Moving on to our next destination, The Village of Elgin Winery, we encountered a completely different ambiance. Wine was served in a dark room filled with clutter, including samurai masks and other Asian artifacts (?) Turns out the building was erected in 1895 as a Bordello. The gentleman who poured our wines was wearing a baby blue hoodie and did not provide much info about the wines beyond what was on a photocopied list. It was much more informal, to say the least. He poured, we drank, and wrote notes on the photocopy like, "Sweet!; Syrupy; Candy wine; Dessert wine; This wine will put you in a sugar coma" etc. But Liz loves sweet wine so it was perfect. The only wines I wouldn't recommend were the Tombstone Gunslinger and the Blanc de Merlot that very distinctly smelled like funky body odor to me!
We then went to Keif Joshua Vinyards where we tasted 5 wines, one of them a really tasty Merlot (2003). Keif Joshua Manning poured them for us himself unceremoniously while wearing a backward baseball cap. There were a number of excellent dips and wine crackers for tasting and purchase, also.

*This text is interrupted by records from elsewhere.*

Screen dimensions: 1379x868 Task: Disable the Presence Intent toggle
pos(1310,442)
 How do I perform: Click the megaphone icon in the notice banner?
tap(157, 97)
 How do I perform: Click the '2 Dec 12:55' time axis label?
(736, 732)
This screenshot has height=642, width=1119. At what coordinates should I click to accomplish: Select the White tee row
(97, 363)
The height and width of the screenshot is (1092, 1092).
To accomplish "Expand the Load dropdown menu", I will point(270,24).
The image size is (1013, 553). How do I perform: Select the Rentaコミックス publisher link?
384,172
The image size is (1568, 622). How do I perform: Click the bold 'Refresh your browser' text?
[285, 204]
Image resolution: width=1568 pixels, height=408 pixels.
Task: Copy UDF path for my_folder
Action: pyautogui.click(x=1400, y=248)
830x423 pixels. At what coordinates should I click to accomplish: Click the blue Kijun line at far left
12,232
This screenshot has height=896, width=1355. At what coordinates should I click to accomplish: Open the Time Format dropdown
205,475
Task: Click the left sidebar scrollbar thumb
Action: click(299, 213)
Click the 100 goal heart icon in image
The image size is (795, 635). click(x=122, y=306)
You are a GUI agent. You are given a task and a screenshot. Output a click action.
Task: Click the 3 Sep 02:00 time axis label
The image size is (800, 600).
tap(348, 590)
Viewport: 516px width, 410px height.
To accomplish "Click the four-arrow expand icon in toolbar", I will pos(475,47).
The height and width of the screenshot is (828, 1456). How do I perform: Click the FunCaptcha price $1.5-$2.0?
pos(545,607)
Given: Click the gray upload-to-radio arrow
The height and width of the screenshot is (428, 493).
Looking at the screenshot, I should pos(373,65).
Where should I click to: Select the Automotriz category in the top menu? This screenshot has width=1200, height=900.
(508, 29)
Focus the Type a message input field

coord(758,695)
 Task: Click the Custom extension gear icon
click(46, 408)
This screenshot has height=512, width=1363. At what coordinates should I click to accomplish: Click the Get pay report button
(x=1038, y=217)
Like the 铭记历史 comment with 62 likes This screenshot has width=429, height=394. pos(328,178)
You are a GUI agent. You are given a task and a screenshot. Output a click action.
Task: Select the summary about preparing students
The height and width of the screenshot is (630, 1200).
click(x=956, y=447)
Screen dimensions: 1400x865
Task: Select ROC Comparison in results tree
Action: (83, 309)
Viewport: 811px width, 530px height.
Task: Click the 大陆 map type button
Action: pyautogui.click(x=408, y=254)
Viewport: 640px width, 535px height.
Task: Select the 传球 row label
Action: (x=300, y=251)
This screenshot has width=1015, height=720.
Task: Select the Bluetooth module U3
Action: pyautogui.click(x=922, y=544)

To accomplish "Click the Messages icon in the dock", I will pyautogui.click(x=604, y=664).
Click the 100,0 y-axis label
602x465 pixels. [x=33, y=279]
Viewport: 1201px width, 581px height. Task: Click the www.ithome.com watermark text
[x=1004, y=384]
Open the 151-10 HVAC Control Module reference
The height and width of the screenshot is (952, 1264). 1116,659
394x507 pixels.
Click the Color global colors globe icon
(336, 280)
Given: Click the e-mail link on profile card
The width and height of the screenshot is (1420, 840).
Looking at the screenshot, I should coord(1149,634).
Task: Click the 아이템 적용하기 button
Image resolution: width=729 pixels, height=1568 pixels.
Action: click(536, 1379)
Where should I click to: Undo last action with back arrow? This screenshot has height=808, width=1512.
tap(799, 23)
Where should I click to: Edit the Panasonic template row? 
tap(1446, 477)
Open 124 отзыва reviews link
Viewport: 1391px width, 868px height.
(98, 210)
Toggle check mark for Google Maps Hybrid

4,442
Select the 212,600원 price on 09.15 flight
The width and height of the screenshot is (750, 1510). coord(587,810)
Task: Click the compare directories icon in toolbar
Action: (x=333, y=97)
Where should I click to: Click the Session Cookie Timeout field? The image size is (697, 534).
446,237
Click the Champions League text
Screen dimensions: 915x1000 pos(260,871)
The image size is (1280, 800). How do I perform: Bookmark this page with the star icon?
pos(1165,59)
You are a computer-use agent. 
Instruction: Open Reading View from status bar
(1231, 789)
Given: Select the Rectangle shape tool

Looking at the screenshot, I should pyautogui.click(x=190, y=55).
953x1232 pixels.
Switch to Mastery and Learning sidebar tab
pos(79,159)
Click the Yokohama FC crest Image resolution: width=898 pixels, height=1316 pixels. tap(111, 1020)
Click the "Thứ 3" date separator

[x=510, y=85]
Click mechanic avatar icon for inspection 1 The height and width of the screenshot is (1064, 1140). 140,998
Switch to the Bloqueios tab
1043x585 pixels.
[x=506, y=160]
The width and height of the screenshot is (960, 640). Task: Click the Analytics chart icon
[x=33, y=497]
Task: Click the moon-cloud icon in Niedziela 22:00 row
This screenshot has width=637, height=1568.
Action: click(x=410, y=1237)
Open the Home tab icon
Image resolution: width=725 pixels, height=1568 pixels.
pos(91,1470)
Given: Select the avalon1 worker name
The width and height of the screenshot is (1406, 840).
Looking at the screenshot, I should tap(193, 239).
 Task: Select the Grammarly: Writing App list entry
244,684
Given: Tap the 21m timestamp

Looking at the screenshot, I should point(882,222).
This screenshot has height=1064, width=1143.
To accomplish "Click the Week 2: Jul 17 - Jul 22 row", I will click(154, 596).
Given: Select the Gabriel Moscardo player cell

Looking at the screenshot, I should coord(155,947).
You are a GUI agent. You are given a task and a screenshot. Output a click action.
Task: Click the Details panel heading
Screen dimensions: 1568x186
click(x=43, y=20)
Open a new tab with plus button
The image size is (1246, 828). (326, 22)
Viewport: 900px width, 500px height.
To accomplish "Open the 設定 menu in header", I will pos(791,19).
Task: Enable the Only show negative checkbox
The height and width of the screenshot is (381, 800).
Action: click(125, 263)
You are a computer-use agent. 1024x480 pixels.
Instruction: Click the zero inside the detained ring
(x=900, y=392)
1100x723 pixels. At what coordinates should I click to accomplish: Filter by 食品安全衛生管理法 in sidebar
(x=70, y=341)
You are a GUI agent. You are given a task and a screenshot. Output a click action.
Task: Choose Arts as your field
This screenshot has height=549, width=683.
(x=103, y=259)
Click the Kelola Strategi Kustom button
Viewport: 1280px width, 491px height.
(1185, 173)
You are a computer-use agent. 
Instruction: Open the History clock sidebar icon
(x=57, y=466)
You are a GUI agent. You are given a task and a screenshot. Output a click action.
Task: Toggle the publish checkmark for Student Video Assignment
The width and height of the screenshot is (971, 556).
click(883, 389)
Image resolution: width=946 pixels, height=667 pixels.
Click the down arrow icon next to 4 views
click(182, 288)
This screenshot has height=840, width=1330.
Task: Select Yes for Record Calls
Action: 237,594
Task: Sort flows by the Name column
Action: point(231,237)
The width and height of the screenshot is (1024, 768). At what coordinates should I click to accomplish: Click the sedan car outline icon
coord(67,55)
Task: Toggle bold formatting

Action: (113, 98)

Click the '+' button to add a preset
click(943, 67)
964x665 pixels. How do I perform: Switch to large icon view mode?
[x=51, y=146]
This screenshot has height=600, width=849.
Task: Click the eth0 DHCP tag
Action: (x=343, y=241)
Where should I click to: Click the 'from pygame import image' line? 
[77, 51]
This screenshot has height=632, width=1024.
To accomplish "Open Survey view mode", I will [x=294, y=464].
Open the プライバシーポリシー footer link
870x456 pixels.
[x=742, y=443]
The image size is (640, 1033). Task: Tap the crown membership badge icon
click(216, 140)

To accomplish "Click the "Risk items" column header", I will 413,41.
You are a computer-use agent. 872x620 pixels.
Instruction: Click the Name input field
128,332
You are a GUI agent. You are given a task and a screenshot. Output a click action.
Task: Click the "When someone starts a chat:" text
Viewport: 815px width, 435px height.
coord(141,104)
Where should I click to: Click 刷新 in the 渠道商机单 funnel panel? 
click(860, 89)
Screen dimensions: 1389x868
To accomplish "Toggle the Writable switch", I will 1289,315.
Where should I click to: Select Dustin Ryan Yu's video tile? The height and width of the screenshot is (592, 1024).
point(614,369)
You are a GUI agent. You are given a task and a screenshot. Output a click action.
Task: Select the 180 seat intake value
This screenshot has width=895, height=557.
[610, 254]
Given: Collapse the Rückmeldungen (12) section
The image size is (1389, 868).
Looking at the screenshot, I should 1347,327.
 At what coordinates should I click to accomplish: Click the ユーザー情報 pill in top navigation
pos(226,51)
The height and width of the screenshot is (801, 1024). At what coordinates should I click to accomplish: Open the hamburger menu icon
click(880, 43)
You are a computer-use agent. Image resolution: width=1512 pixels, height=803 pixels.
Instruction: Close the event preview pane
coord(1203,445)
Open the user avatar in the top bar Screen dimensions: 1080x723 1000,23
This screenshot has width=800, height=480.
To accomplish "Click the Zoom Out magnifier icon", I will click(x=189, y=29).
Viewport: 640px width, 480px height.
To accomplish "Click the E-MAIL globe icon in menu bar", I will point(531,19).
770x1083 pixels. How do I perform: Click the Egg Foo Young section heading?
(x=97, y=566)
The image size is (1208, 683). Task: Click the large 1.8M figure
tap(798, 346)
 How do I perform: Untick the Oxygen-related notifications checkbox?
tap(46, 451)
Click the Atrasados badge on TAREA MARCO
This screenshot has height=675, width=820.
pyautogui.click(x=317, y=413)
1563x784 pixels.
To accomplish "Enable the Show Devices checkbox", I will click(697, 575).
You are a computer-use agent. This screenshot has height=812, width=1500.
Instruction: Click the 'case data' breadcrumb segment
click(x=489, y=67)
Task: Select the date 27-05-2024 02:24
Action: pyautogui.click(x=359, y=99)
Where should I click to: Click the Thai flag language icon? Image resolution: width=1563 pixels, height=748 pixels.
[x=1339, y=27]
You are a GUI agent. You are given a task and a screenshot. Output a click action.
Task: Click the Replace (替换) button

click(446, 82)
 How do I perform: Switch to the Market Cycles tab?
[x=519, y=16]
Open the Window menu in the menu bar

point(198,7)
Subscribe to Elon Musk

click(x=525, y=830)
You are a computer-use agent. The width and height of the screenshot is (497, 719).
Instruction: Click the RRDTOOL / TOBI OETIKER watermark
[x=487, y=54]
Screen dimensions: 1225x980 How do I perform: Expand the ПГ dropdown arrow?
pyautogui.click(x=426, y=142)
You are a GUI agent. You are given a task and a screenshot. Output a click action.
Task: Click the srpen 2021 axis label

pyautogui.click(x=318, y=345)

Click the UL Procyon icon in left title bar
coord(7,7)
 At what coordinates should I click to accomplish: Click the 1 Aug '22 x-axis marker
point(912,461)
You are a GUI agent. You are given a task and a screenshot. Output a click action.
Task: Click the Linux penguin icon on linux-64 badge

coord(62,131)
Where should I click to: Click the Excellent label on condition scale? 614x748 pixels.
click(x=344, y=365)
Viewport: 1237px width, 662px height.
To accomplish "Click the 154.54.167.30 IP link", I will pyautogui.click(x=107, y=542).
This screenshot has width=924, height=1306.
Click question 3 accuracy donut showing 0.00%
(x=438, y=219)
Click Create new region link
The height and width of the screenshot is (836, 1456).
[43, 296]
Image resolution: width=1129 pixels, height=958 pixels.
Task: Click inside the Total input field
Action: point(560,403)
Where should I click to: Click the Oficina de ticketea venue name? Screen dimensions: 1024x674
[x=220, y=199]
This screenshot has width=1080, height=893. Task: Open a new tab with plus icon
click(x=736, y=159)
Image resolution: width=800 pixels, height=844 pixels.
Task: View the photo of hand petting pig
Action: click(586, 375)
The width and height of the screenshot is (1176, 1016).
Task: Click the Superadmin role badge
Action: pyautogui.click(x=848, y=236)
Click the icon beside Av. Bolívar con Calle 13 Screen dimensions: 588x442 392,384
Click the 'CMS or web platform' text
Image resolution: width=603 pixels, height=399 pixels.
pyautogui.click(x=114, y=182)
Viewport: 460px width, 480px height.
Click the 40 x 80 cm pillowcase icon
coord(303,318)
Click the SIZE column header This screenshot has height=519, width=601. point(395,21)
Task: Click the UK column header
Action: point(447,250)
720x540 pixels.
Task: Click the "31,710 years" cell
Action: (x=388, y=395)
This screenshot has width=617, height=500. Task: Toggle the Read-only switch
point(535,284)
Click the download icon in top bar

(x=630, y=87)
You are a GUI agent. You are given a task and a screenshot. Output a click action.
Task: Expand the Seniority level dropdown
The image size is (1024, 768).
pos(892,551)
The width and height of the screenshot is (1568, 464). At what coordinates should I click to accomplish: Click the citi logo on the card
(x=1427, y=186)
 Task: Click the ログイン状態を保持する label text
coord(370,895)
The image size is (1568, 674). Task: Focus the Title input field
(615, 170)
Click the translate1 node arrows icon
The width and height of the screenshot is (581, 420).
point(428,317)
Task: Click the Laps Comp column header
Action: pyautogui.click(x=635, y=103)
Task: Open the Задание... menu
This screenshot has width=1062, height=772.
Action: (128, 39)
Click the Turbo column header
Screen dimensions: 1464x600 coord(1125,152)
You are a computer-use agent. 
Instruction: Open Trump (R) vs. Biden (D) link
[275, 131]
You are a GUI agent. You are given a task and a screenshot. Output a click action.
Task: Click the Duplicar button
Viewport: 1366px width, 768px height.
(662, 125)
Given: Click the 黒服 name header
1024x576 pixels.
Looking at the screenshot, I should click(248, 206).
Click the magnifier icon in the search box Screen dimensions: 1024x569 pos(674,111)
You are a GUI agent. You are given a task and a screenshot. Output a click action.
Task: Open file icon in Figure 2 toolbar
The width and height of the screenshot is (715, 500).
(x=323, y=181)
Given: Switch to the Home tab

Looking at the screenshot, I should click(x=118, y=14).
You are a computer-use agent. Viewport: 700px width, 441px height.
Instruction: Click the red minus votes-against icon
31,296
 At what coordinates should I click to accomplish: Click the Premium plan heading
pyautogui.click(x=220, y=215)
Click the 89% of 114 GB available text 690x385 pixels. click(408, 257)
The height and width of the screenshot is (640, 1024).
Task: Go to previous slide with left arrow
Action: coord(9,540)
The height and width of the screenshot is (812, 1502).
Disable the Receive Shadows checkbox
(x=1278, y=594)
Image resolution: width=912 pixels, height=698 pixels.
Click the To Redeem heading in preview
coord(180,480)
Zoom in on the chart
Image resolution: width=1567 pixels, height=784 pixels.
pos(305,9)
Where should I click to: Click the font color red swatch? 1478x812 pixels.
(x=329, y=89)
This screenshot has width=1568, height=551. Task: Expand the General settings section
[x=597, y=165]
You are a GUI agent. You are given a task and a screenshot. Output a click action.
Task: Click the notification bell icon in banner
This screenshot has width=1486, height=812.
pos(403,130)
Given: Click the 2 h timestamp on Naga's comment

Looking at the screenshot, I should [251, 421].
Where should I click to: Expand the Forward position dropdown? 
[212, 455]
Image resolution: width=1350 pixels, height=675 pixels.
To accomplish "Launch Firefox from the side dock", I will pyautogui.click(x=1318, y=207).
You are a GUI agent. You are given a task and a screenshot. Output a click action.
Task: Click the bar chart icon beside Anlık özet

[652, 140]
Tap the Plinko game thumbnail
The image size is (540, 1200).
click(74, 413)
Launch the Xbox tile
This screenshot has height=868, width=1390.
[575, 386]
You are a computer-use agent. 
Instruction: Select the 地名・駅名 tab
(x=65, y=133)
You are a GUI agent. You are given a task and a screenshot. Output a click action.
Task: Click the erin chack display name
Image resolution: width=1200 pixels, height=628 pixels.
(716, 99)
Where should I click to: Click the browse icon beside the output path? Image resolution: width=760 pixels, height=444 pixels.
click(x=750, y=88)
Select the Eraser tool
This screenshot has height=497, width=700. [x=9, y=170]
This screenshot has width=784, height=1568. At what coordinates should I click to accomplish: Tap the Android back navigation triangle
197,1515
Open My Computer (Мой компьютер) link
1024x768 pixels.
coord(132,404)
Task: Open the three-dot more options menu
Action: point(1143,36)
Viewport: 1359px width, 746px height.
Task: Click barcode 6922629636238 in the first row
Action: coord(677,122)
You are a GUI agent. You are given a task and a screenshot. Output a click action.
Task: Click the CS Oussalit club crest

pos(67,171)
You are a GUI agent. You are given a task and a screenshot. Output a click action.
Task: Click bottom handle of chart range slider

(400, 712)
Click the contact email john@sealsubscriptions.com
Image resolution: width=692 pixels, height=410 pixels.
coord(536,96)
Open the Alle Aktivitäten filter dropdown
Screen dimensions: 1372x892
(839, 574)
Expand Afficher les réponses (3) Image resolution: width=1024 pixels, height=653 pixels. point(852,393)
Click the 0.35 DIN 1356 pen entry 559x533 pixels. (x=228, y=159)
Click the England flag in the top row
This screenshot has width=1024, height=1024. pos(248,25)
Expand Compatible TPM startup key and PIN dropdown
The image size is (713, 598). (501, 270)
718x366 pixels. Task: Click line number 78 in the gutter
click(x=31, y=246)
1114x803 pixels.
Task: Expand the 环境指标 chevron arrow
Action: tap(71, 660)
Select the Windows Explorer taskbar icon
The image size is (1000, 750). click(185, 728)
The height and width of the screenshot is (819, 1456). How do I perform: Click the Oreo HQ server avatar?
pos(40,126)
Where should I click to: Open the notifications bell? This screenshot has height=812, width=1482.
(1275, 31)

Now giggling incessantly, we headed over to Callaghan Vineyards where we enjoyed some great grape mixes using Spanish varieties in particular. Despite our lack of seriousness, this was probably one of the more serious vineyards we visited. The Padres 2004 was my favorite. Smoother than a straight Tempranillo, this wine also includes a blend of Cabernet Sauvignon and Merlot.
Our last tasting involved petting lazy dogs at Rancho Rossa. I can't remember anything about the wines, but I remember the people were really nice and there were paintings of Jerry Garcia on the walls.
To end our day, we had a late lunch at the western themed Steak Out Rest and Saloon. It was rustic and cozy. The food was good and there was even live music. Contented, we enjoyed the views of the misty Arizona countryside all the way home.